Data for the task.
○ ○ ○ ○
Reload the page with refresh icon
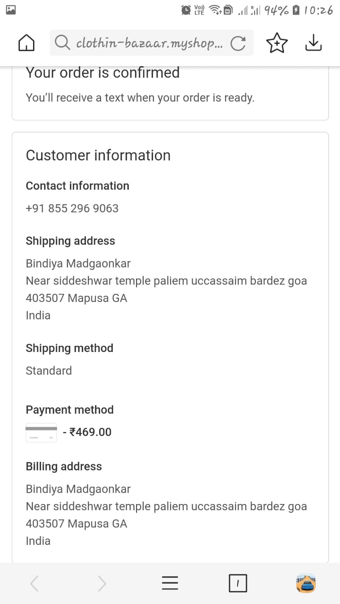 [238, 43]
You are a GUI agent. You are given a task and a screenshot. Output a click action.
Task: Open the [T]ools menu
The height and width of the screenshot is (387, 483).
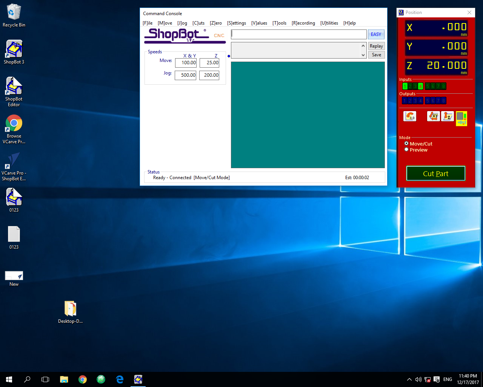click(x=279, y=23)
○ ○ ○ ○
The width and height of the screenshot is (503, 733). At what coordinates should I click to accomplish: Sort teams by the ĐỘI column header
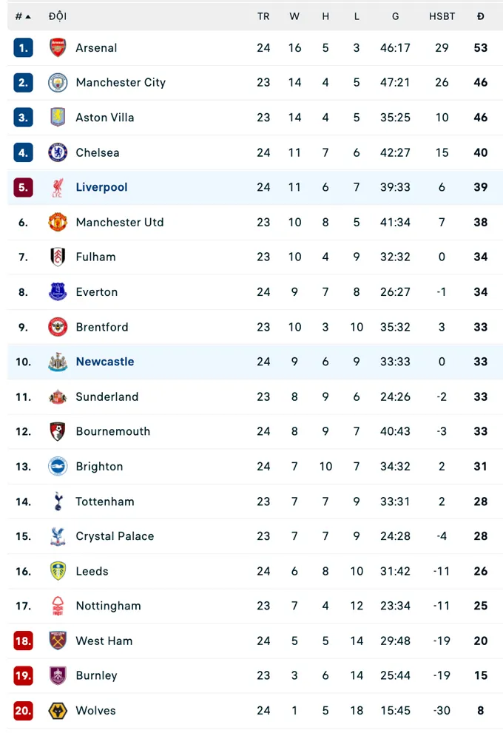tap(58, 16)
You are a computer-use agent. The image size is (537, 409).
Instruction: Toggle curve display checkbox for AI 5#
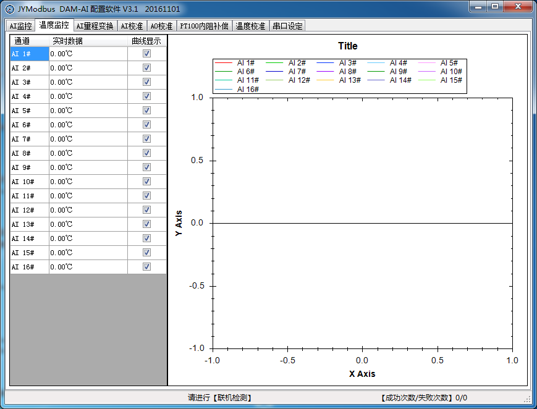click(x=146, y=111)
○ ○ ○ ○
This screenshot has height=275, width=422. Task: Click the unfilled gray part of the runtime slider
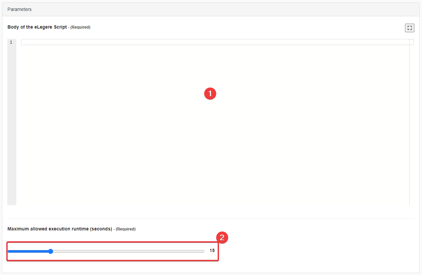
○ ○ ○ ○
What you are asked to do.
Where does the word "agent" occur in the records? Return every line that holds it.

Solution to the problem.
You are a GUI agent. You are given a task and a screenshot. Output a click action.
You are a computer-use agent. The image size is (537, 409).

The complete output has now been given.